Lorsque Lawrence Foster, directeur musical de l’orchestre philharmonique de Marseille, arrive au pupitre et, la voix chargée d’émotion, s’adresse au public, on sait d’emblée que l’on va vivre une soirée inoubliable. Parlant avec le cœur, le maestro explique comment, en accord avec la direction du théâtre et avec la collaboration étroite de la cheffe assistante italienne Clelia Cafiero, il a été décidé de travailler – beaucoup – à une version qui, à 10 musiciens, sans pouvoir faire oublier l’ampleur orchestrale d’un Tchaïkovsky dans la pleine maturité de sa dernière période musicale, pourrait cependant permettre d’en entendre les couleurs. Avec l’intelligence et l’immense culture musicale qu’on lui connait par ailleurs, Lawrence Foster précise, à juste titre, que le spectateur se plaira peut-être à découvrir ici des sonorités rapprochant l’ouvrage de ce qu’un Stravinsky fera dans les transcriptions de son ballet allégorique Le Baiser de la fée ou encore, à partir d’un effectif orchestral chambriste, dans son hommage au compositeur de La Belle au bois dormant.

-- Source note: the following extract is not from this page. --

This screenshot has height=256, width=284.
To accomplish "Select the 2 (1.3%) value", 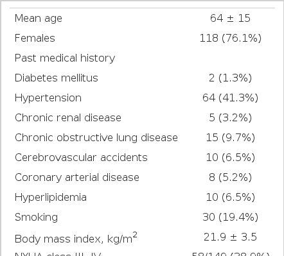I will [230, 78].
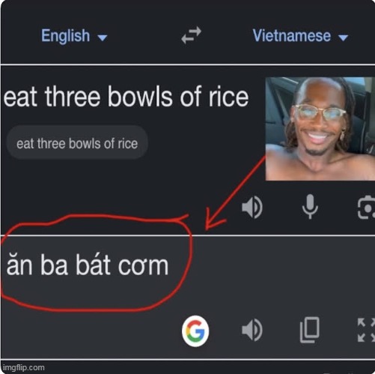
Task: Open the imgflip.com watermark link
Action: (x=24, y=367)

Et c’est ce qui constitue, selon nous, un véritable « tour de force » car, malgré toutes les nuances qu’ici ou là on pourrait apporter, du fait de l’absence a priori des grandes envolées lyriques pour les duos hyper-romantiques entre Hermann et Lisa chantés par les cordes, du leitmotiv attaché au Destin et au secret des cartes confié normalement aux trompettes et trombones ou encore de l’atmosphère fantastique que confère le chromatisme de tout l’orchestre dans la terrifiante scène de l’apparition du fantôme de la Comtesse, ce n’est pas à une version « au rabais » de La Dame de pique que nous avons assisté.
Ainsi, dès la brève introduction, aussi condensée que splendide, le dialogue entre la clarinette et les deux bassons est posé et nous accompagnera, plus tard, dans le premier air de Lisa tout comme celui entre le violoncelle et l’alto pour les déchirantes phrases de l’arioso Hermann, suppliant Lisa d’entendre son amour. Lors de l’intermède pastoral, à l’acte II, où Tchaïkovsky cite textuellement des œuvres de Mozart, hautbois, clarinette et flûte font merveille et apportent la touche bucolique au larghetto de Daphnis et Chloé. Ailleurs, une scène aussi forte que celle de la mort de la Comtesse trouve dans l’ostinato ininterrompu de l’alto solo qui l’introduit, une intensité quasi-intacte par rapport à l’original. De même, le contraste entre le choral funèbre et la sonnerie du clairon, lors de la scène de la caserne où Hermann voit apparaître le fantôme de la Comtesse, permet de ressentir de façon encore plus forte la puissance de cette scène, peut-être la plus géniale de la partition.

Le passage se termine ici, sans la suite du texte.